Наши продолжительные беседы в последующие дни убедили меня, что дело в данном случае шло не о случайном совпадении «катарсиса» блуждающей души, подготовлявшегося, по-видимому, постепенно, с чтением французского перевода какого-то неизвестного русского автора, а что он сам, этот автор, призван был действовать «очистительно» на запутанный ум и запятнанную совесть. Невозможно отметить на полях книг Шестова красным карандашом, какие именно афоризмы или изречения его заряжены такой взрывчатой духовностью; не отчеркнуть ногтем ни одной такой фразы, ни одного эпитета! Но глаза при чтении его книг непроизвольно соскальзывают в узенькую белую полоску между строк, и там-то, сквозь строчки, и открывается прищуренному глазу просвет в иной мир. Поколение, предшествовавшее Шестову, не могло этого видеть; не видели этого ни его ровесники, ни шедшее за ними поколение, к которому принадлежал и я. Но в нас уже что-то было задето, и мы не могли пройти мимо него равнодушно. Когда около пятидесяти лет тому назад мне пришлось в Петрограде, ставшем под властью палача-опричника Петерса[773] на время снова «Пе-терс-бургом», писать для литературного сборника статью «О развитии и разложении в современном искусстве»[774], я причислял Шестова к глашатаям и проповедникам «разложения». Уже тогда, однако, я посмел выразить надежду, что разложение, дошедшее до крайности, обратится в свою противоположность и откроет просторы для нового изначального синтеза. Случайная встреча со случайным восприемником шестовской очистительной вести, перед грядою снежных вершин, отозвалась во мне внезапным возрождением собственной юношеской мечтательности.
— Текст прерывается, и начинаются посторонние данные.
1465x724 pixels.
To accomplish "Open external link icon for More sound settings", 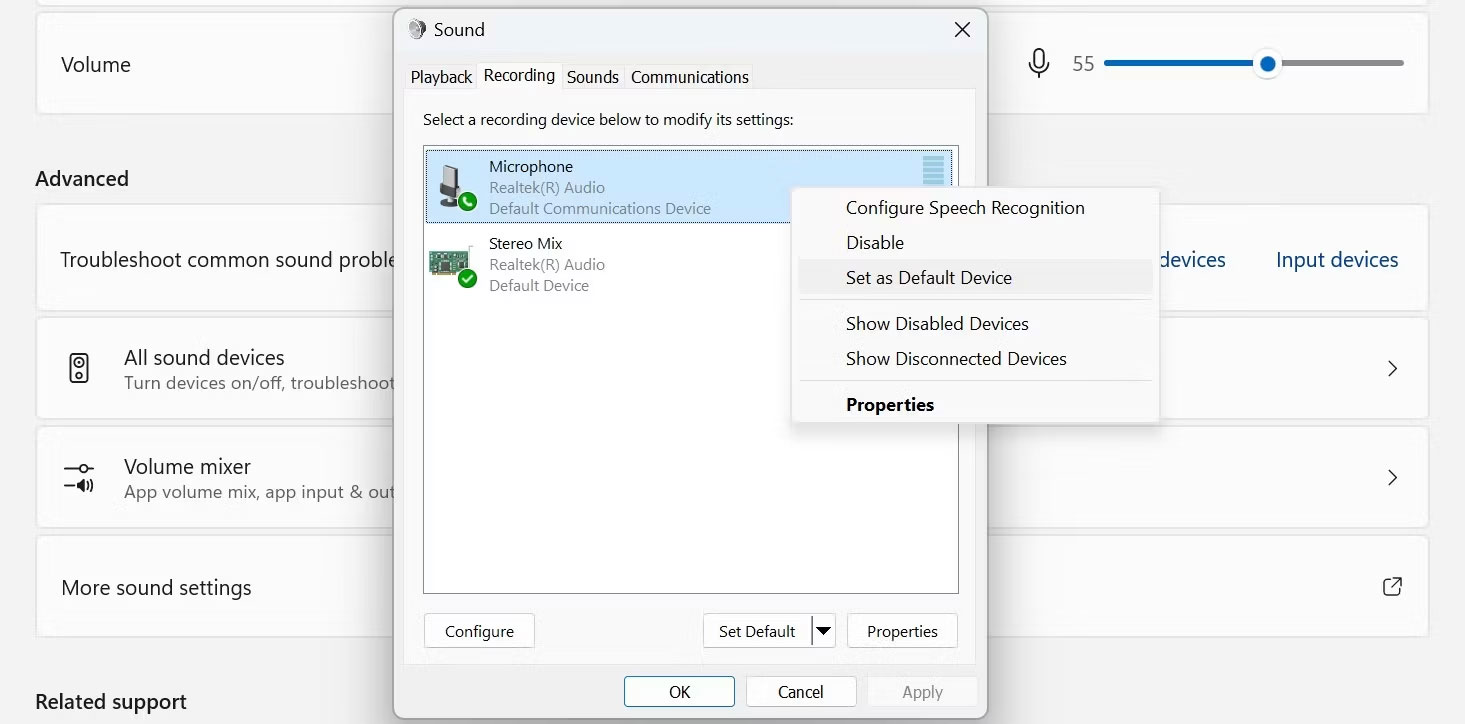I will tap(1392, 587).
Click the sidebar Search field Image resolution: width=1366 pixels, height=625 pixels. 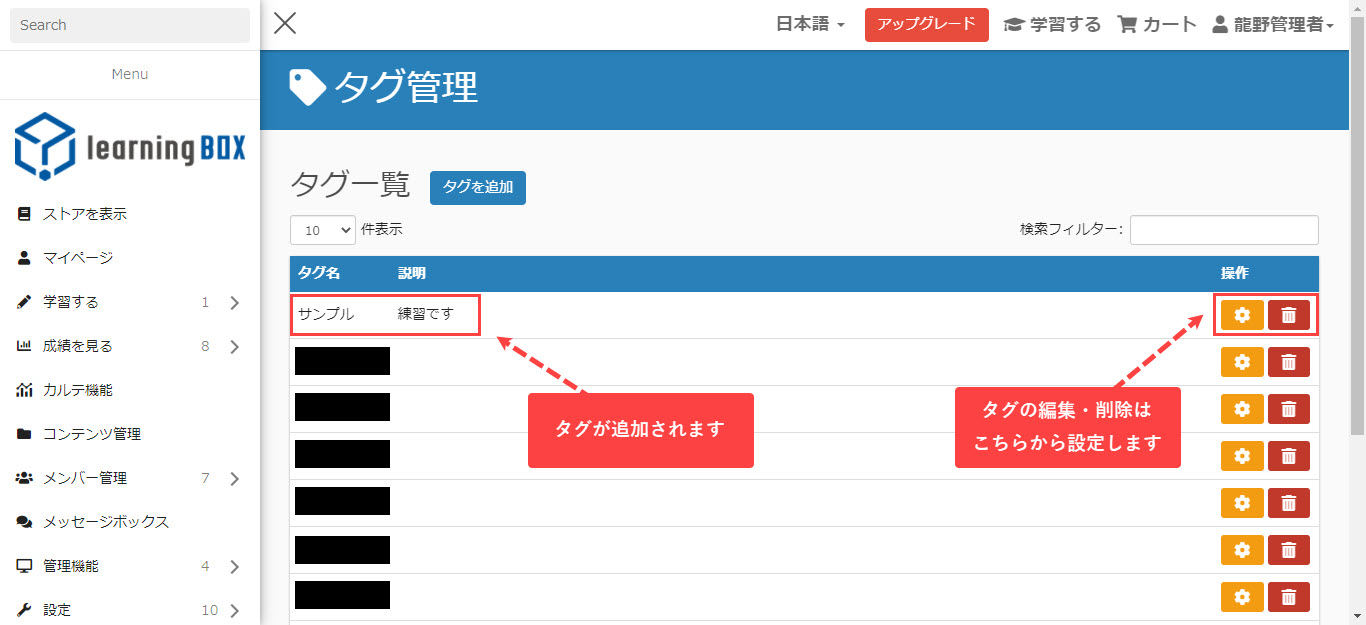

«Значит, — думал я, сидя в аэроплане, уносившем меня из Швейцарии, — и это возможно. Шестов — явление безвременья и продукт разложения, но он же и предвестник, и предтеча того, что грядет за веком всечеловеческого кризиса. И идущие на смену нам поколения это чувствуют. Если бы вся его писательская деятельность имела лишь одно это последствие — исцеление одной-единственной души, ставшей невинной жертвой всемирного кризиса, — как не признать, что этим одним погашены все недочеты в произведениях и все житейские долги Льва Исааковича. Так, как он пришел с того света на помощь своему правнуку из Бельгии, так мог прийти на помощь лишь сын человеческий, облеченный призванием во Имя!»
Пока я жив, я продолжаю свои беседы с Львом Исааковичем. Содержание их, однако, не задевает того основного, на чем зиждется жизнь человеческая. В этом отношении господствует полное согласие. И если бы я был вызван на Страшный суд по делу Льва Шестова и его сочинений, все мои показания были бы в его пользу и против Князя Обвинителя. Не могу судить, пригодится ли мой набросок портрета с натуры для приобщения к «делу», но я писал его, не только подражая живописцам, но и как откровенное личное послание многолетнему спутнику.